Reproduce the passage of the fertilization text word for word, everything from "On the other" down to "provide more nitrogen.".

◆ **Document excerpt**:
[start]

Two main fertilization strategies come to mind. First is "Feed the Plant". This is the idea used my most farmers in the United States today. They apply a readily available non-organic fertilizer to the soil with the idea that the plant will take up what it needs. Pick up any bag or bottle of fertilizer at your local store and odds are this is the type of fertilizer you have. The fertilizer will contain chemicals like Calcium nitrate and Potassium phosphate. Inorganic fertilizers are a very well researched area. Coming up with some new mix would be difficult and obtaining the minerals needed might be difficult.
On the other hand, organic growers "Feed the soil". The idea here is to add organic material back to the soil and let the microorganisms break these down into a form the plants can use. This method prevents the nutrients from being washed out of the soil by the first good rain, but it may take weeks or months for the nutrients to become available to the plants. Examples of things organic growers might add include composted plant material, kelp, and bat guano. Because so many gardeners and organic growers compost their plant waste, they have a good source of compost to add back to the soil. They might add a bit of another fertilizer to balance out what the soil needs. Many add manure from a local farm to their compost to provide more nitrogen.

[end]

◆ **Extracted records**:

[start]

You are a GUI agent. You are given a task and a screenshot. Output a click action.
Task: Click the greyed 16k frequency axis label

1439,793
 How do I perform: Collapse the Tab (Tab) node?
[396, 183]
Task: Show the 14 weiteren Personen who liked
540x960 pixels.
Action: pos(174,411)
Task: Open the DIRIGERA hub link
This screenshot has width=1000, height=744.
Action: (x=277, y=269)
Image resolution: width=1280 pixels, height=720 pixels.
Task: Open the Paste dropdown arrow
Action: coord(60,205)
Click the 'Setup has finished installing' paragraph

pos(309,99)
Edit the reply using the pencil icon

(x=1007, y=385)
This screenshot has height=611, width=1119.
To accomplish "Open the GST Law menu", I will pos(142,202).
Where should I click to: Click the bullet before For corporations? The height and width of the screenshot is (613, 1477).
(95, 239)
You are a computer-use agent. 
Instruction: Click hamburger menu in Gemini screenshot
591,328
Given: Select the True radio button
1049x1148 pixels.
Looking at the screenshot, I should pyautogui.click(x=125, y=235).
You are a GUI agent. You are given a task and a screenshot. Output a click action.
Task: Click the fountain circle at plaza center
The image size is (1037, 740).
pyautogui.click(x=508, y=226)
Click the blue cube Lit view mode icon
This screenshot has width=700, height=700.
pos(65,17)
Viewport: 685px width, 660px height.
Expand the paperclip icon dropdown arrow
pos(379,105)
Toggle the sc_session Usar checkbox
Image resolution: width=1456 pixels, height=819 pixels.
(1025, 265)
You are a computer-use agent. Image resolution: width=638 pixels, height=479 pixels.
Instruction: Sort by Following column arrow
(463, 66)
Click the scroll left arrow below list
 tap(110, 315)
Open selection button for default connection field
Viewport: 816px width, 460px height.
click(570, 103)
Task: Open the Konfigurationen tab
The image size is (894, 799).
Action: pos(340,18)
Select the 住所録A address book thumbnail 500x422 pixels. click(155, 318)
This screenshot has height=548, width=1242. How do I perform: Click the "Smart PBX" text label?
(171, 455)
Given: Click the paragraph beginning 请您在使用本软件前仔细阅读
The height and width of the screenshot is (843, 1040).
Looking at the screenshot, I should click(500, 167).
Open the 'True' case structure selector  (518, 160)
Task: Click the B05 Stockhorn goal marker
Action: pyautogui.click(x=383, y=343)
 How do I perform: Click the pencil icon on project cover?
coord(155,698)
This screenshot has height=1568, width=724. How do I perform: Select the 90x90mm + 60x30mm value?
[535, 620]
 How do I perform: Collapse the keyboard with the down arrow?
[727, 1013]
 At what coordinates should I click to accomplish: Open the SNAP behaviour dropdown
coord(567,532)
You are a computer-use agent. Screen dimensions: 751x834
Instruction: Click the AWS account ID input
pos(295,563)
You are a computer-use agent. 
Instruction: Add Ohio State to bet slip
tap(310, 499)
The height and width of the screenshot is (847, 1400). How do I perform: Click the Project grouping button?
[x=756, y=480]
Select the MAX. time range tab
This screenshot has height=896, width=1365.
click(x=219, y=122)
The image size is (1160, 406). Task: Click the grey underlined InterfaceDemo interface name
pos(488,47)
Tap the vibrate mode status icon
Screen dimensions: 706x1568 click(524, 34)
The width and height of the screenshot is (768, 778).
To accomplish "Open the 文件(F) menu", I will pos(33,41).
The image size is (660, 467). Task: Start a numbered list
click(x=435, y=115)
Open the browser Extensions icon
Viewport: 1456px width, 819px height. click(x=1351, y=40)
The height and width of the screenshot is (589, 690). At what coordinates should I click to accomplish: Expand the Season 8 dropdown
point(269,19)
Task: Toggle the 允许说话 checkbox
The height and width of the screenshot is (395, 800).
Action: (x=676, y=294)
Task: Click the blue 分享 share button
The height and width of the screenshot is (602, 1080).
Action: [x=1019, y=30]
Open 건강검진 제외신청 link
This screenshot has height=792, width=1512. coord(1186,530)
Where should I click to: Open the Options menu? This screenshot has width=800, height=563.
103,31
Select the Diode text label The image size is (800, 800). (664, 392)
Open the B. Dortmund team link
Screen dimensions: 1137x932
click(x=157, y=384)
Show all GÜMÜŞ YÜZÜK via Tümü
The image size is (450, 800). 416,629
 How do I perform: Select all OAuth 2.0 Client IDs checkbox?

[end]

◆ **Output of the exercise**:
On the other hand, organic growers "Feed the soil". The idea here is to add organic material back to the soil and let the microorganisms break these down into a form the plants can use. This method prevents the nutrients from being washed out of the soil by the first good rain, but it may take weeks or months for the nutrients to become available to the plants. Examples of things organic growers might add include composted plant material, kelp, and bat guano. Because so many gardeners and organic growers compost their plant waste, they have a good source of compost to add back to the soil. They might add a bit of another fertilizer to balance out what the soil needs. Many add manure from a local farm to their compost to provide more nitrogen.